Ugandans transform plastic waste into paving stones

Global Business

Plastic waste, a growing problem in Uganda’s capital, Kampala, mostly comes from consuming beverages in plastic bottles. But now, a better way to dispose of the waste has been devised.

CGTN’s Hillary Ayesiga reports.

It takes about 45 minutes to turn plastic into pavers. The makers said they are durable and waterproof.

Plastic paving stones are increasingly becoming a top choice for builders. Those who have used them said it’s a much cheaper option to ordinary concrete paving stones.

“The beauty with these pavers is that they do not break easily but the concrete pavers break when building,” said Everest Tumwebaze, builder.

Environmentalists have also welcomed the initiative, but said more needs to be done.

“This initiative is very good for us because we are getting rid of plastic waste. We really hope and pray that our government enforces the banning of plastic waste so that the future generation inherits a sustainable environment,” Paul Ssenkungu, environmentalist said.
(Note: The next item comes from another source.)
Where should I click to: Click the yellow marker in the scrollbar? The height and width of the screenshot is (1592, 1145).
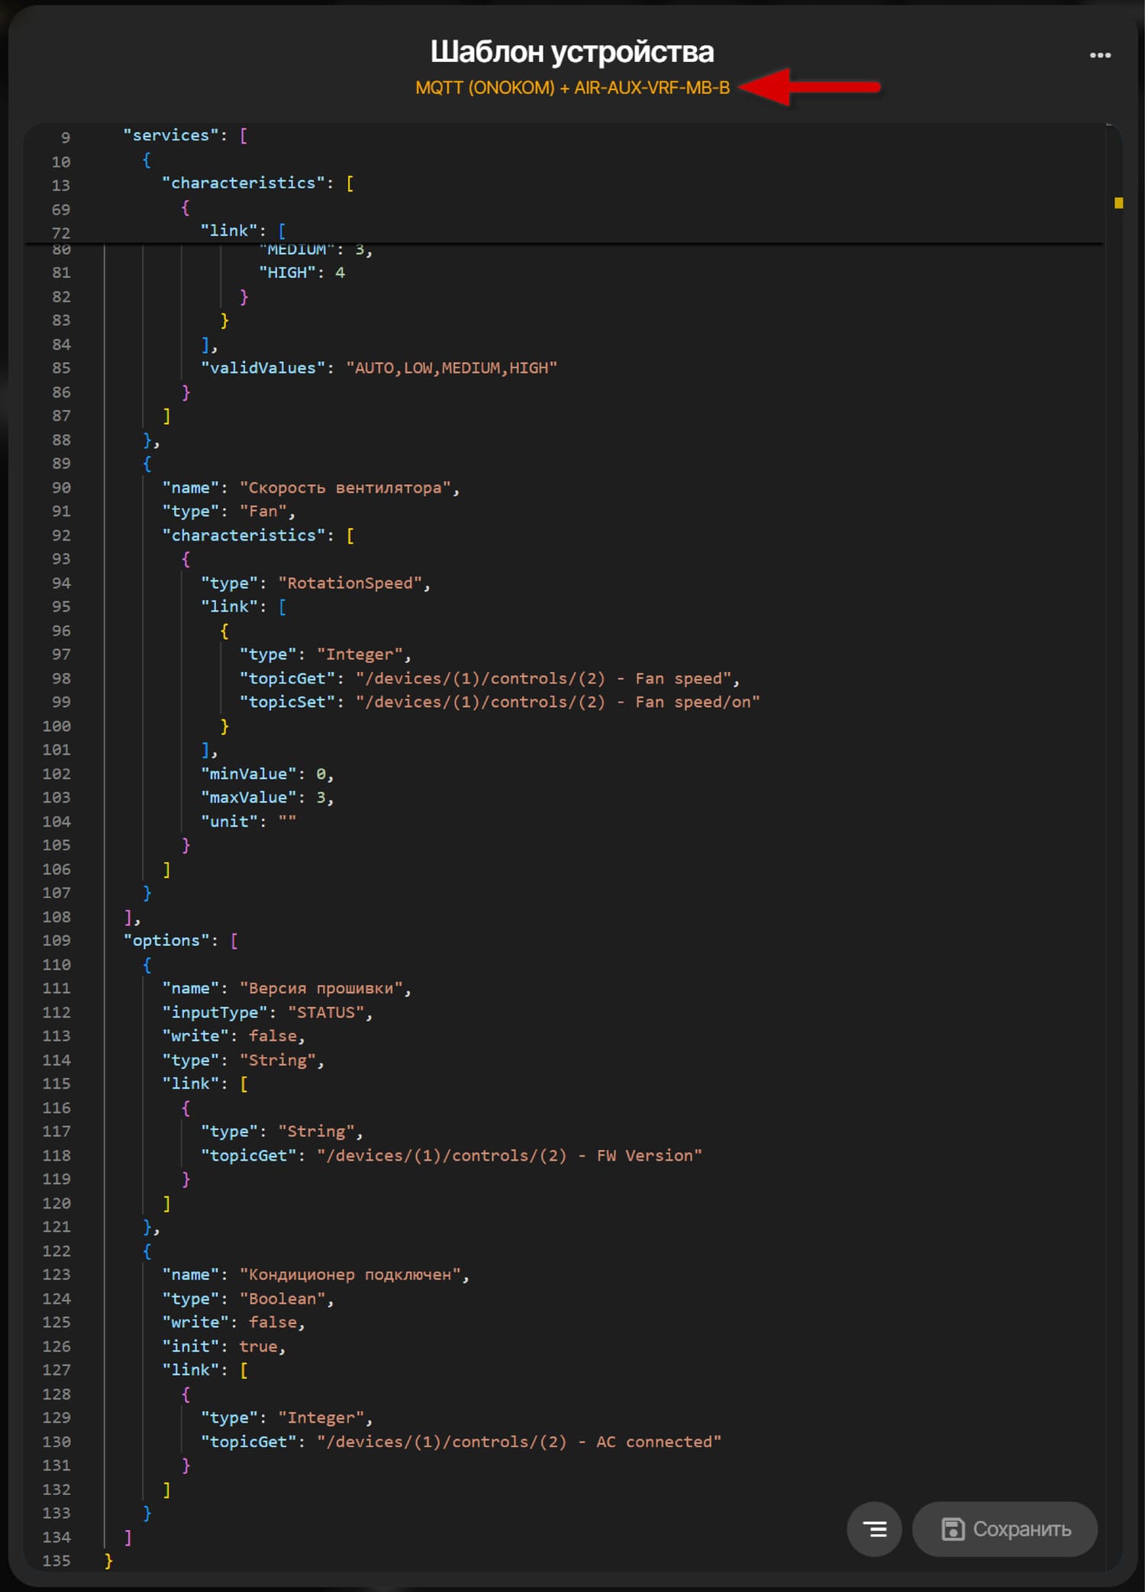click(x=1118, y=203)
In neighboring Kenya, the government has banned plastics. But although Uganda has passed its own rule against plastic, it has not yet implemented the ban.

Lax enforcement means most drainage channels in Kampala City get clogged with plastics. This causes occasional flash floods in the city whenever it rains. This initiative could provide a solution. However, limited technology is still holding back the makers.

For young entrepreneurs, the booming local construction industry is a huge opportunity to pave the way to a sustainable construction business.